== Exercise requirements ==
Exactly the lines from the line with "You are a GUI" through the final line of the records below, both ends included, are to be set down. Do not include pictures.

-- Data to use follows --

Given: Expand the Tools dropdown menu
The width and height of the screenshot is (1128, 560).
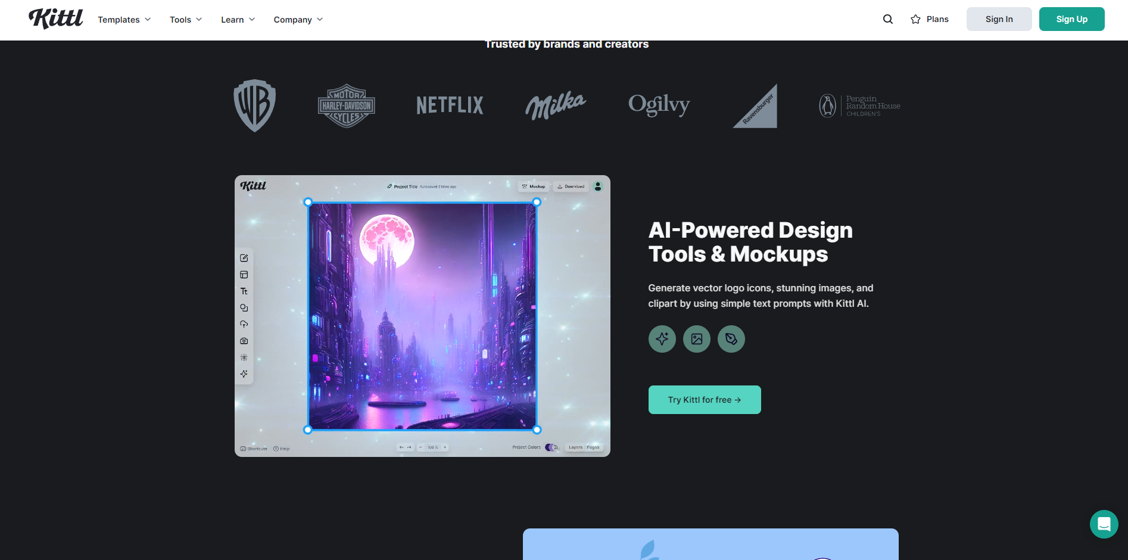Looking at the screenshot, I should pos(185,20).
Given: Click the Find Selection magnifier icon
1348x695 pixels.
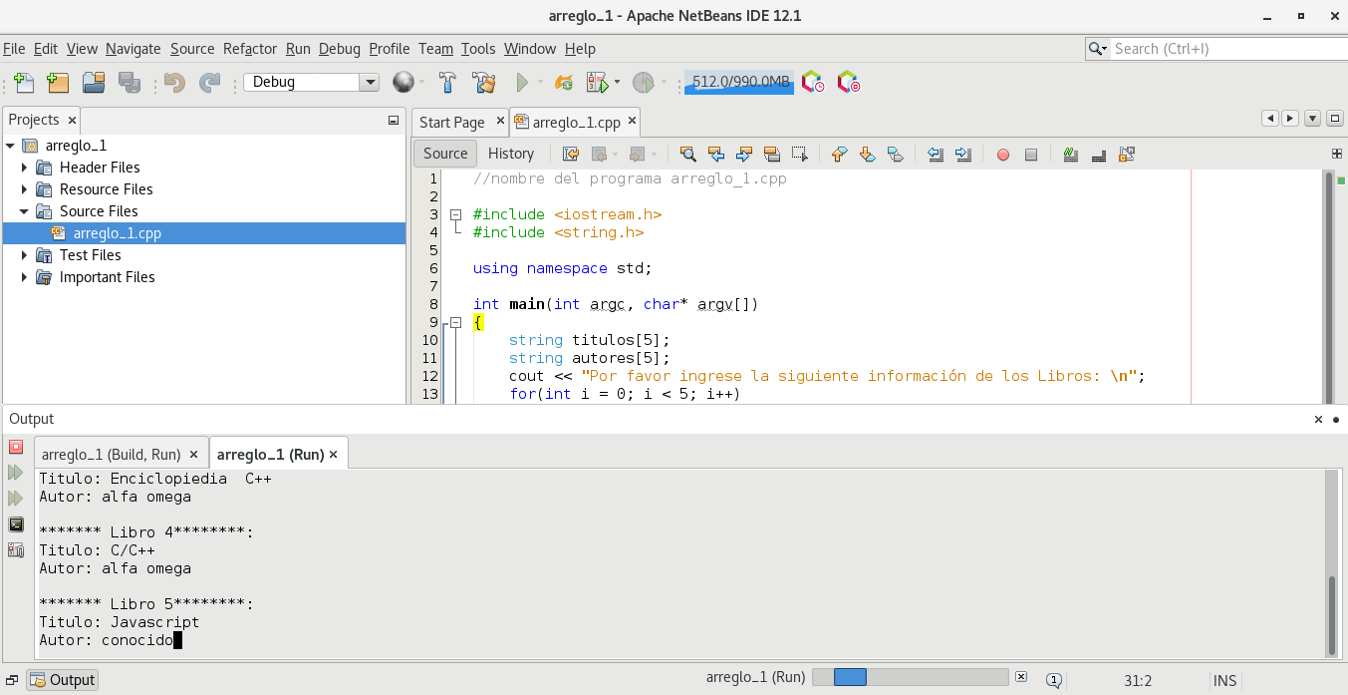Looking at the screenshot, I should pyautogui.click(x=687, y=154).
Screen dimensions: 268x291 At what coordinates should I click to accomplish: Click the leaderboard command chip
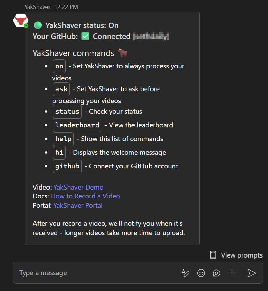click(77, 125)
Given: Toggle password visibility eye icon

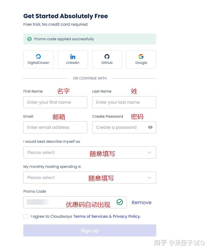Looking at the screenshot, I should click(150, 127).

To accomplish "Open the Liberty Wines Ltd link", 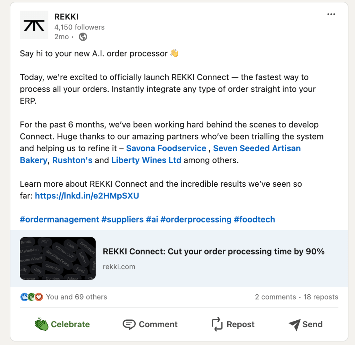I will coord(146,160).
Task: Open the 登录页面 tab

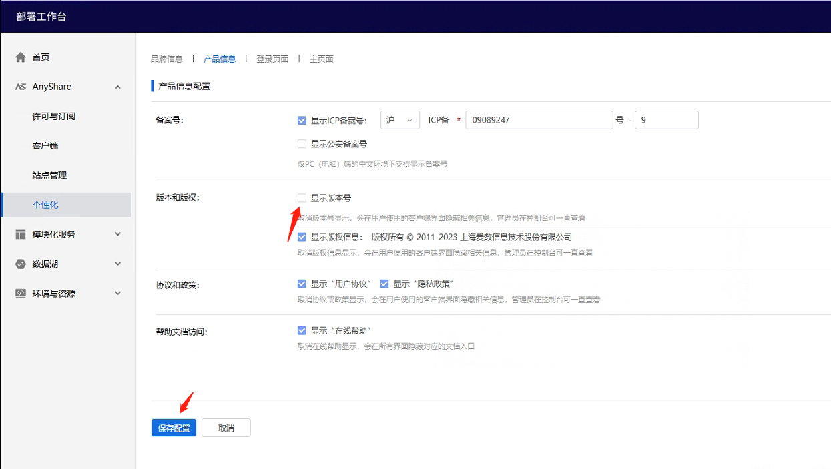Action: (272, 59)
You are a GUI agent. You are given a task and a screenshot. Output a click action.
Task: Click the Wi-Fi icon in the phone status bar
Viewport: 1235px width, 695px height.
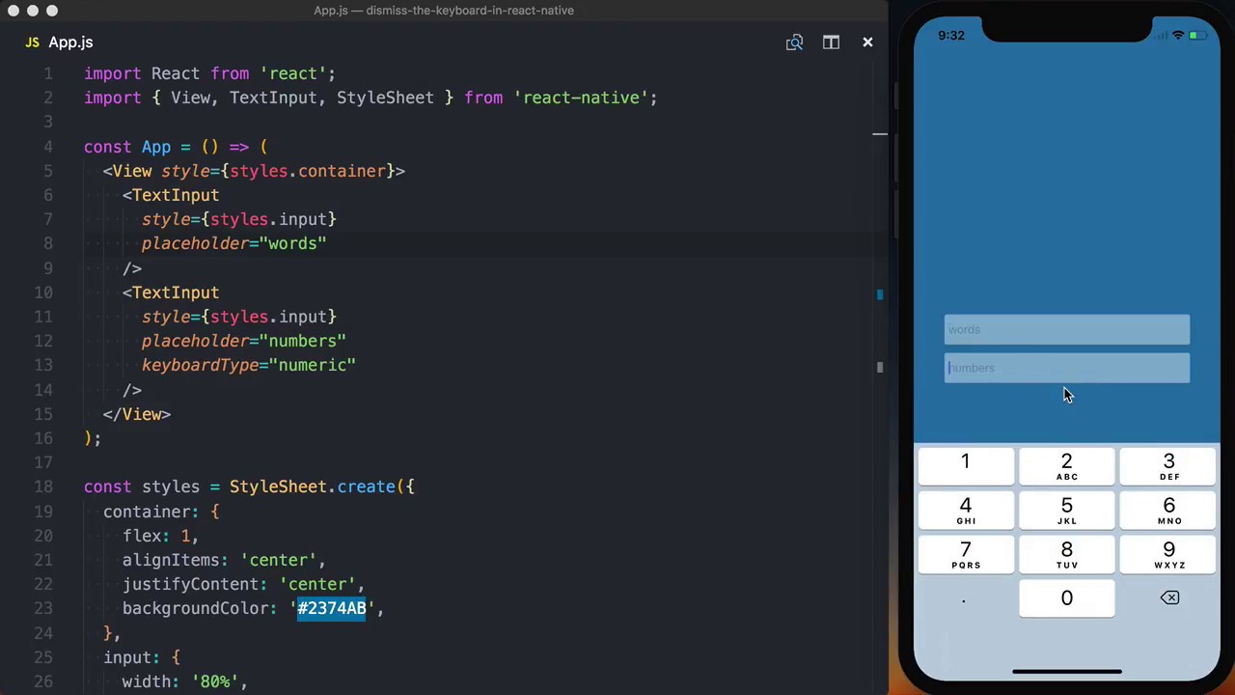1178,35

-- Data to use concluded --

== Solution to the problem ==
You are a GUI agent. You are given a task and a screenshot. Output a click action.
Task: Click the Wi-Fi icon in the phone status bar
Viewport: 1235px width, 695px height.
1178,35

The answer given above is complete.